As well as starting 48 points adrift, the salary cap puts them at a considerable disadvantage with their rivals. But since inadvertently exceeding the general cap of £1.8m four years ago, Durham had slashed their wage bill below the new maximum.

It has been reported that the ECB would impose a cap, but chief executive David Harker said: “They have approved the figure we came up with ourselves in producing a financial plan we felt we could work with. Within that budget we have the capacity to recruit and that includes looking overseas.”

Harker feels that the financial restructuring, with a large slice of the £8m debt written off, has removed the urgent need for working capital and created an opportunity to define the club's vision and purpose.

“We are going through a process of redefining our business plan,” he said. “As part of this we have taken up an offer of help from Oliver Wyman, one of the world’s leading management consulting firms.

“We want to canvas initially a selected group of key stakeholders, including cricketing bodies and sponsors, with a view to building consensus around our objectives and how these can best be delivered. The overall goal is to make cricket matter more to more people in the North-East.”

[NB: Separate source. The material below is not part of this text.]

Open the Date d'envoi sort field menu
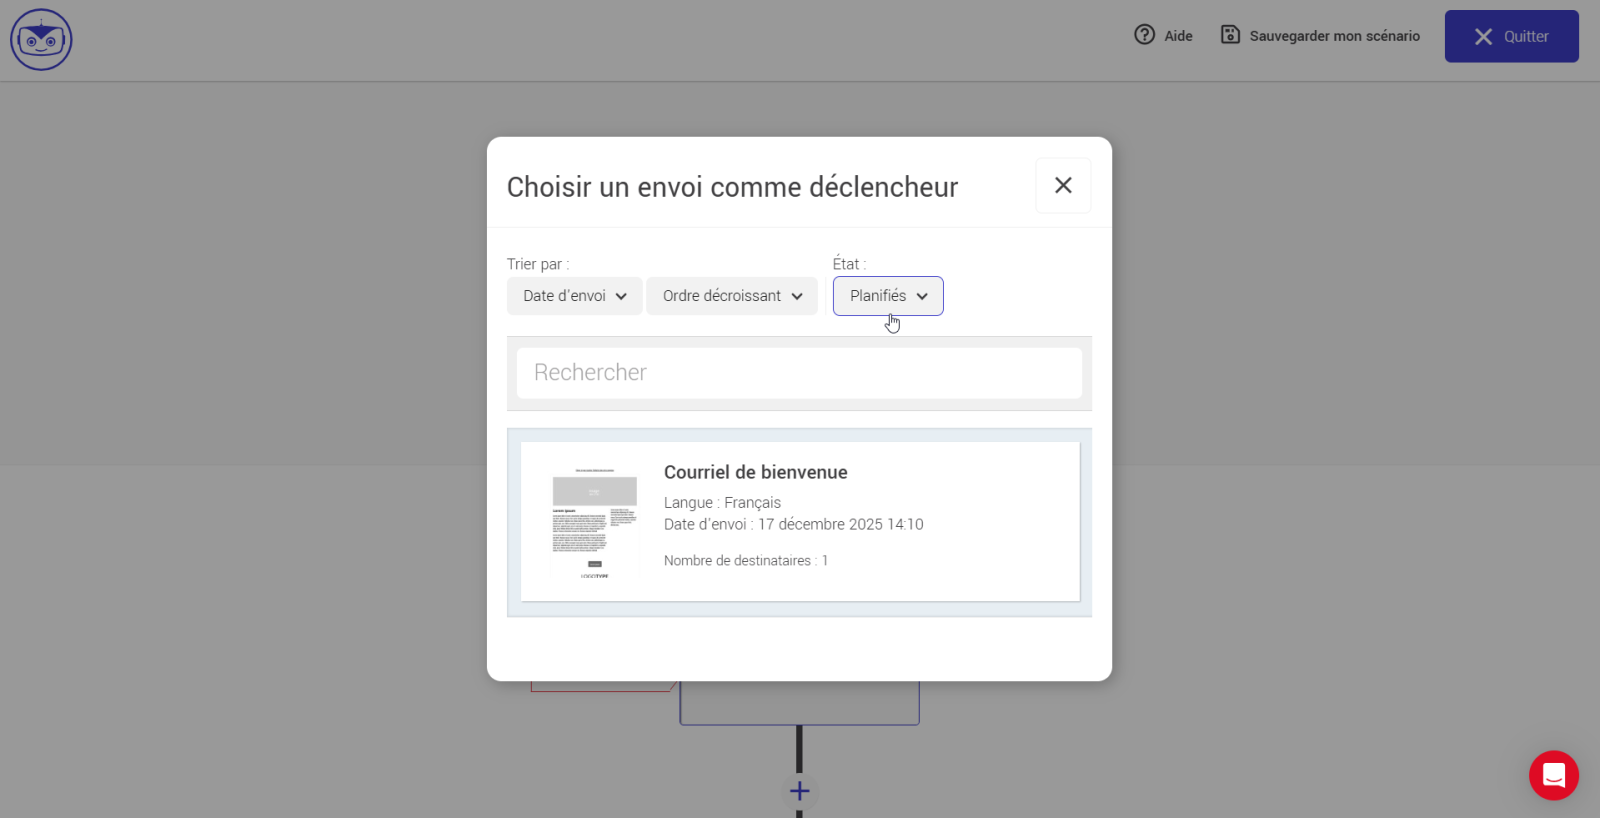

Harker has been in regular contact with Ian Botham, who takes over as chairman next month on his return from commentating duties in India.

In the meantime long-standing board member Richard Bottomley is acting chairman and the one surviving original director, Bob Jackson, continues to serve.

The rest of the board agreed to stand down, with some incurring financial losses, although the intention is to repay their loans if and when all other debts have been cleared.

Halifax-born Bottomley is a former senior partner with KPMG in Newcastle and is a past president of the North East Chamber of Commerce.

Harker is confident that Botham will be much more than a figurehead, saying: “He has been hands-on in some things already.

“When he agreed to come on board it would have seemed odd to take up the chairmanship then jump straight on a plane, so he was happy to leave the running of the club to the three of us.

“It was 100 per cent our idea, not the ECB's, to take advantage of the offer from Oliver Wyman.

“They have an office in London and have volunteered their services to carry out the interviews to facilitate the strategic planning project.”

Just over half of the ECB's £3.8m bail-out was associated with the removal of Test status, including the write-off of the staging fee for last May's Sri Lanka Test at Riverside.

While Durham County Council agreed to covert their £4m loans to shares, the Local Enterprise Partnership are still considering what can be done about their loan of just under £1m.

As things turned out, Durham had been over-reliant in their financial planning on the building of a hotel, which would generate conference and banqueting business.

They have been close a couple of times in recent years to going ahead, but the fact that it hasn't happened put them at a big disadvantage with rivals like Old Trafford and Hampshire's Ageas Bowl.

“It was difficult to see how we could make this business break even without a hotel,” said Harker. “Now we have gone through this other solution it is no longer essential, but it's something we would still like to happen.

“It's mainly to do with North-East land values. We had agreed terms early last summer, but then the agents couldn't make the numbers stack up. Had it been in the South-East it would have been done.

“I don't like to complain about the disadvantages of being in the North-East because there are a lot of good things about the region. But when it comes to cold economics stuff happens in London and the South-East, then catches on in Manchester and Leeds and we might catch the last ripple.”